We know next week’s episode is going to be the epic Battle of Winterfell and that apparently it will make history as the longest sequential battle scene to ever be committed to film. But with three more episodes of Season 8 after that battle, it seems safe to assume that the Night King might not go down as easily as Bran, Jon, and Daenerys may hope.
First, let’s recount Bran’s plan: he is going to use himself as bait by waiting in Winterfell’s Godswood near the Weirwood heart tree, hoping that his presence there will draw out the Night King from his army so that Jon or someone else can destroy the White Walker’s leader once and for all.
According to Bran, the Three-Eyed Raven is the Night King’s number one priority among the Army of the Living because the Three-Eyed Raven is the keeper of the world’s stories, and once he is dead, the legacy and history of the Seven Kingdoms are gone with him. As Bran says, “He’s tried before, many times with many Three-Eyed Ravens.”
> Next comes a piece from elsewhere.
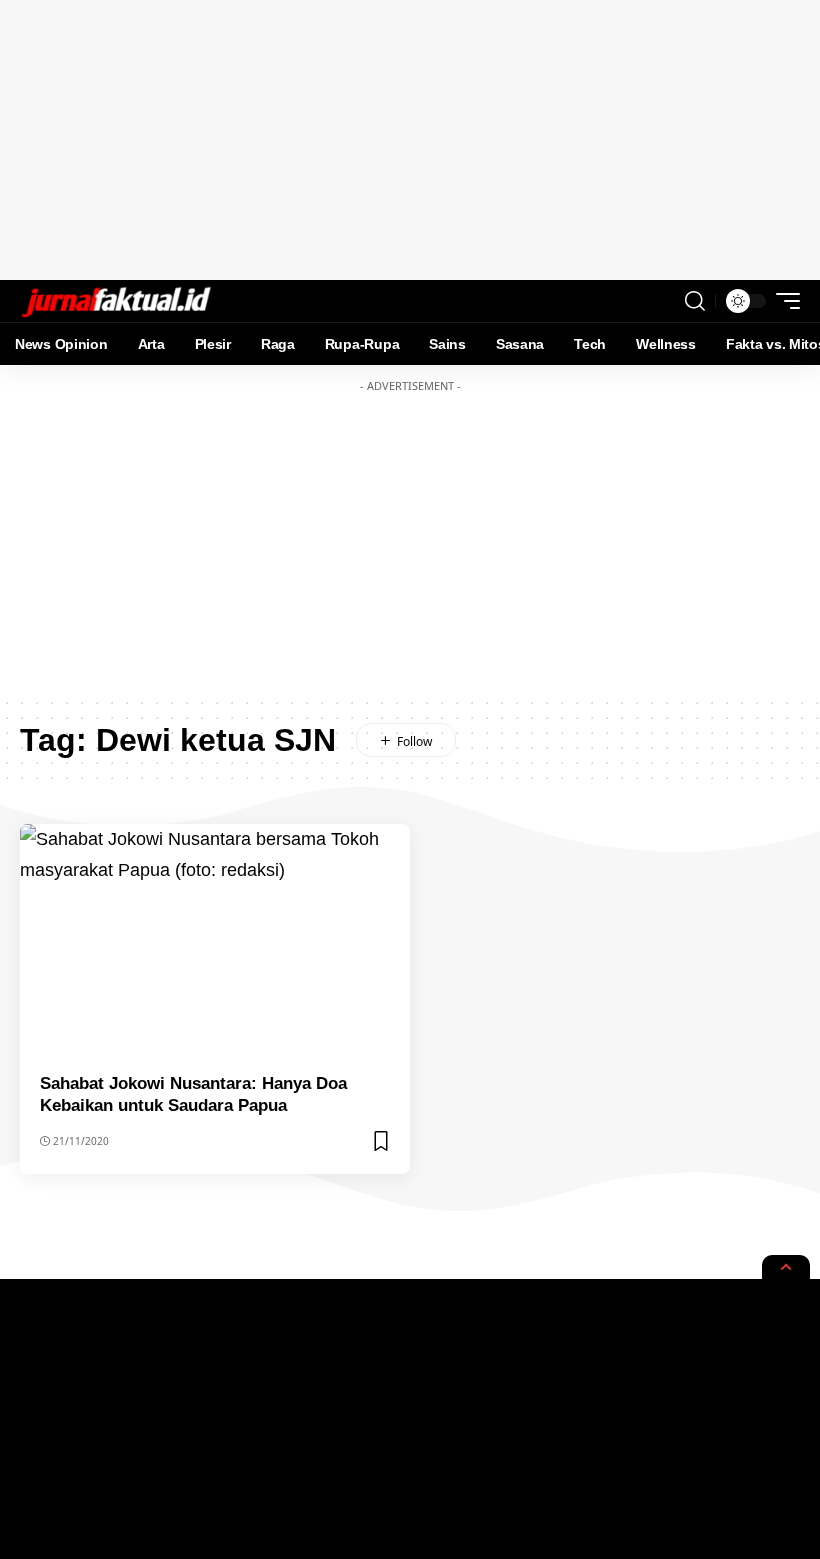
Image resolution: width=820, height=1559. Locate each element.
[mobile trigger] (783, 301)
The Night King’s ultimate goal is to create the “Endless Night,” to erase the world of men and, by destroying the Three-Eyed Raven, destroying its memory. Bran finally brings up the often-theorized-about fact that the Night King marked him seasons ago, which means the Night King knows where Bran is at all points in time. “I need to lure him into the open before his army destroys us all,” Bran says. Theon volunteers himself and the Iron Born — who had better be armed with some Dragonglass — to stay by Bran’s side and protect him.
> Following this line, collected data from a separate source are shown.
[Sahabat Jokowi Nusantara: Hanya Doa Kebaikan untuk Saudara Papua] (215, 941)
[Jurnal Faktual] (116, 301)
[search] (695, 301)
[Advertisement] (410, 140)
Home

In theory, it’s a good plan to get the Night King out into plain sight. But there could be more to Bran’s location choice than it just being easily wheelchair accessible. We found out back in the Season 6 episode “The Door” how the White Walkers were originally made by the Children of the Forest: the Children bound a man (presumably, the man who became the Night King) to a Weirwood tree and plunged a piece of Dragonglass into his heart, thus causing him to be turned into the blue walking ice man we now know today.
Could the secret to destroying the Night King be as simple (or, simple in storytelling terms) as recreating that moment? Could Bran be drawing the Night King to the Weirwood tree so that Jon (or anyone else with a Dragonglass/Valyrian steel blade) can plunge their special weapon into his chest, pinning him to the Weirwood tree and undoing everything that came before? Could the end of the White Walkers and the wights not be through death, but a reversal of a cruel fate the Children inflicted on the White Walkers many years before?
It’s a concept that fans have been theorizing about for years, and one that would be fitting to Game of Thrones’ style of storytelling. The White Walkers weren’t evil to begin with; they were men turned into weapons by the Children to destroy the First Men, who were threatening the Children’s home. Three-Eyed Bran often doesn’t reveal all of the information he knows to his rapt audience — case in point, only dropping “The things we do for love” to let Jaime know that he remembers being pushed out of the window, but not revealing that detail to the rest of Daenerys’s court. So there almost certainly is more to his decision to lure the Night King to Winterfell’s Weirwood, even if our theory about him being stabbed with a Dragonglass weapon doesn’t prove to be true.
The real question is whether or not destroying the Night King will be enough to destroy his horde. We learned in Season 7’s “Beyond the Wall” that the White Walkers seem to abide by vampire rules, where killing the White Walker who made a pack of wights is enough for them to no longer be reanimated. Does the same logic extend to the White Walkers themselves, as in, if the Night King falls, would all the White Walkers he made fall with him? Or does Jon and Daenerys’s army need to defeat each of the White Walkers seen at the end of this episode to fell the Army of the Dead?
It seems more likely than not that the gang won’t destroy the Night King in the next episode, but that doesn’t mean that the plan of trying to pin him to a Weirwood tree (literally) won’t play a key role in defeating this threat. It was a bit surprising to learn that no dragon ever tried to kill a White Walker in the many battles with the Night King that have raged before. Hopefully someone at least tries before the end of Game of Thrones, even if that plan doesn’t work.
As for the idea that the Three-Eyed Raven is the only one who is the keeper of the stories of Westeros, Sam seems rightfully concerned and backs up Bran’s assumption that the Night King would come straight for the Three-Eyed Raven. That moment adds interesting fodder to the theory that Sam will be the person to finish Archmaester Ebrose’s book “A Chronicle of the Wars Following the Death of King Robert I,” which will inevitably be called “A Song of Ice and Fire” after Jon, Daenerys, the Night King, and those fire-breathing dragons.